January 10, 2008

My Eye! My Eye!

We PT as a shop three times a week, which is the Marine Corps standard. Mondays and Wednesdays are standard issue running around and doing calisthetics. Fridays we try to mix it up with something more fun, usually a game of some kind.

Today we met outside at 0500, where Cpl P (whose day it was) announced that we were going to run to the gym (a mile), then play raquetball. Now, unusually, our OIC had showed up. That's unusual because officers do not generally PT with enlisted. Running PT is an enlisted function, and if officers are there it can interfere with the NCO's authority. In addition, officers can almost always carve an hour or two for PT out of their normal workday, so they don't have to get up extra-early like we do.
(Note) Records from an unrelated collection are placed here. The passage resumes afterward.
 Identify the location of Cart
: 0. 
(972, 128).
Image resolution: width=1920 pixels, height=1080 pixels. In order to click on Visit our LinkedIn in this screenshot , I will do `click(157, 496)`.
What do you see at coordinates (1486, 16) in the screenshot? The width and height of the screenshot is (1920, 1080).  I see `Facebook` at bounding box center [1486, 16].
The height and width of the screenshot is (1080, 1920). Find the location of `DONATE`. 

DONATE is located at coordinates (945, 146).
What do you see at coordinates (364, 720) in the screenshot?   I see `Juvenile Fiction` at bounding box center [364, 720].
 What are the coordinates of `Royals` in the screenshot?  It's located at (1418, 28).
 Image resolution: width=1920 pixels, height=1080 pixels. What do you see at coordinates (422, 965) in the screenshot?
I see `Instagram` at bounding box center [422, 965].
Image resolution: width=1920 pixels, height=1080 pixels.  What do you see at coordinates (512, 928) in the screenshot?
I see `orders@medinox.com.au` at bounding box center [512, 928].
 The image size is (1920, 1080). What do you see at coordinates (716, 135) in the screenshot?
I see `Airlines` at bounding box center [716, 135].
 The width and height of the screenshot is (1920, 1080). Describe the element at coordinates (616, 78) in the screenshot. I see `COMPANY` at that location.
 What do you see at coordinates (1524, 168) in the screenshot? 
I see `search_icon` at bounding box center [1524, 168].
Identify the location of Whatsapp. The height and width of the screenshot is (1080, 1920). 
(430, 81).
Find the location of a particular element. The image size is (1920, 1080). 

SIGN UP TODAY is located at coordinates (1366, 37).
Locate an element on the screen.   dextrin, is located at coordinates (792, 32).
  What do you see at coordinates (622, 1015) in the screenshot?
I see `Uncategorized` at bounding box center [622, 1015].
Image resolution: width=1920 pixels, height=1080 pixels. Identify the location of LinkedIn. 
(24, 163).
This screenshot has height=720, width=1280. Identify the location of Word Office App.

Lastly, leaders are expected to be more enduring than their troops, so if the officer falls out, it looks bad.

Now, our OIC falling out is not a credible risk on a normal day, as he's built like a truck. (Callsign: "Shreck"). So I suspect I could dust him on a very long run, but I wouldn't catch up to him until mile five or six.

So anyway, P announces that we're going to play raquetball, and our OIC snickers. "You do realize that not only do I own my own raquet... I own my own gloves and goggles?" But too late now, we set out on our run.

He hadn't brought his gear, so he checked out kit from the gym like the rest of us did. And he was the only one that actually knows the rules, so we just divided up into a group of three and a group of four, and wacked balls around inside the court. All was going well until I took a hard richochet in the face, right over my left eye. Nothing too strange to me, I am used to participating in athletic activities that involve me getting struck by stuff.

The goggles they issue don't fit over glasses, so my regular spectacles were the only protection I had. The impact knocked them off, I cursed as the other guys laughed, I picked the glasses up and put them back on and we got back to business.

My vision was a bit blurry immediatly after the impact, but that's normal, and it goes away in a few seconds. Except it wasn't! After a minute of play, my left eye was still very blurry, although my right was fine. I started to get worried. Was I concussed? Was my eye injured?

Then I realized that my left lens had popped out of the frame. I called a time-out while I found it on the floor, popped it back into the frame, and blessed 20/25 vision was mine once again!